Count the lines below containing "agent"; state the number only.

Pixel coordinate grounding data:
========

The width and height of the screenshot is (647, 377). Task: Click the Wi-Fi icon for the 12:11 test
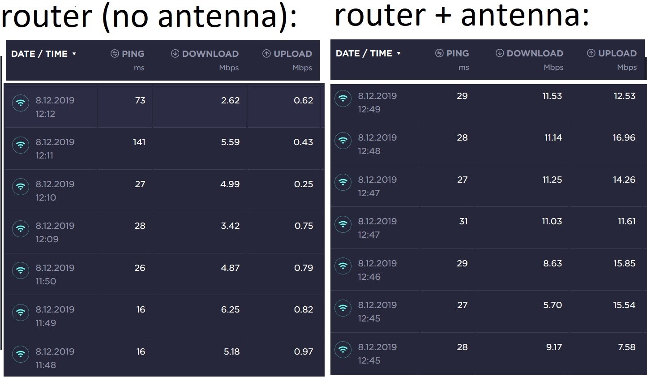click(21, 145)
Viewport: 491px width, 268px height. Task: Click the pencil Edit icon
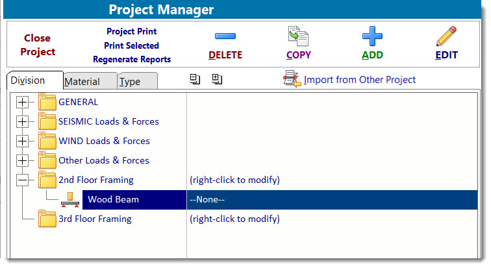tap(446, 36)
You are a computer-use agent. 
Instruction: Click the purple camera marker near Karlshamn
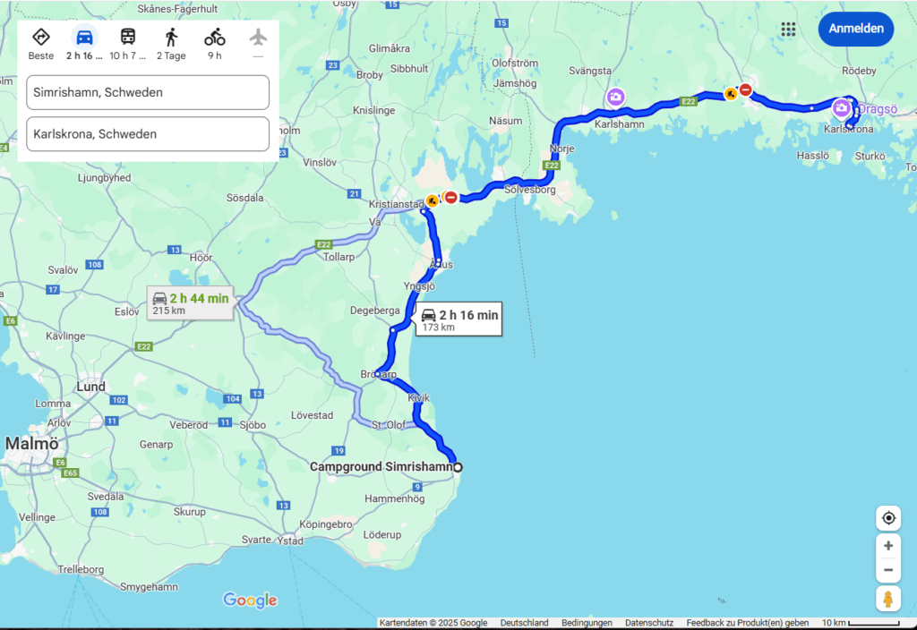(x=615, y=97)
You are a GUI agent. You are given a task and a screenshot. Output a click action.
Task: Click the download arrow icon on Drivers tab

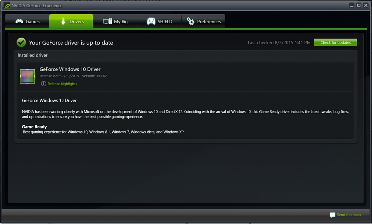point(63,21)
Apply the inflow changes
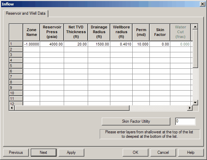 coord(71,152)
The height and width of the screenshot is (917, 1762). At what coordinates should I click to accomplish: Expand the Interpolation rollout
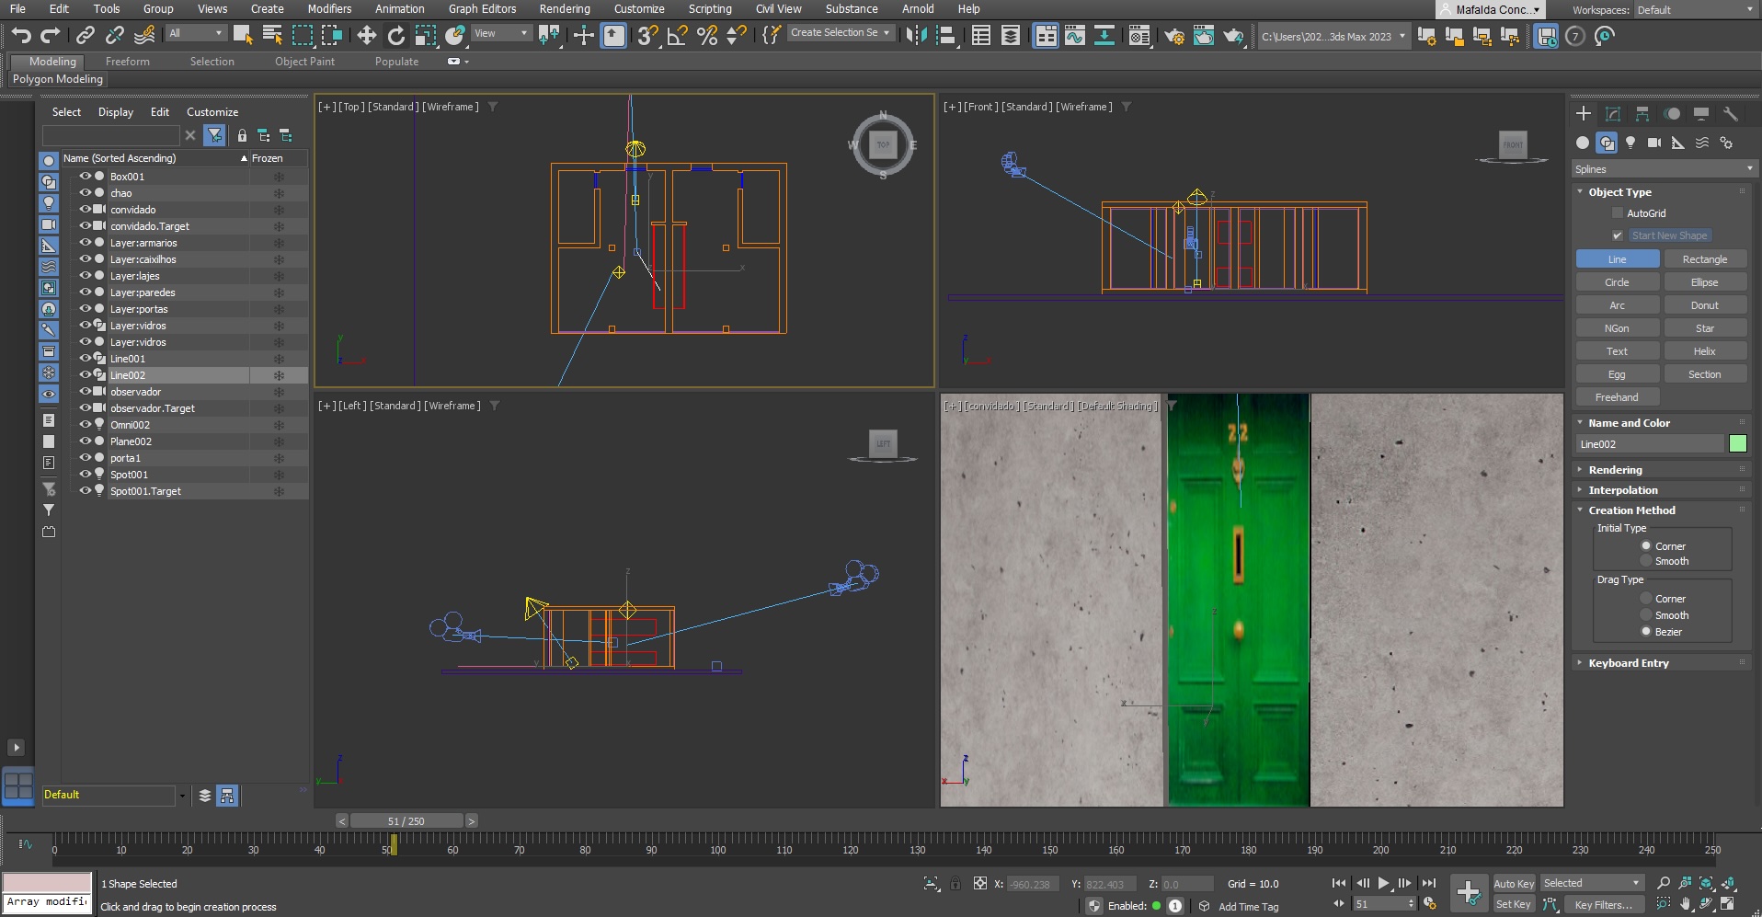pyautogui.click(x=1622, y=490)
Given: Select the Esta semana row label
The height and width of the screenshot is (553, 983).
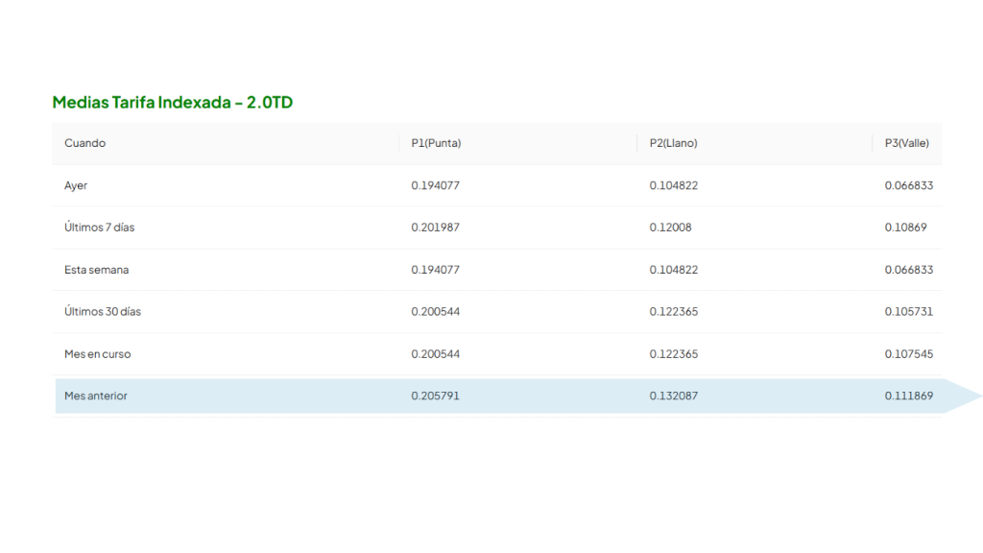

========

## Your response
2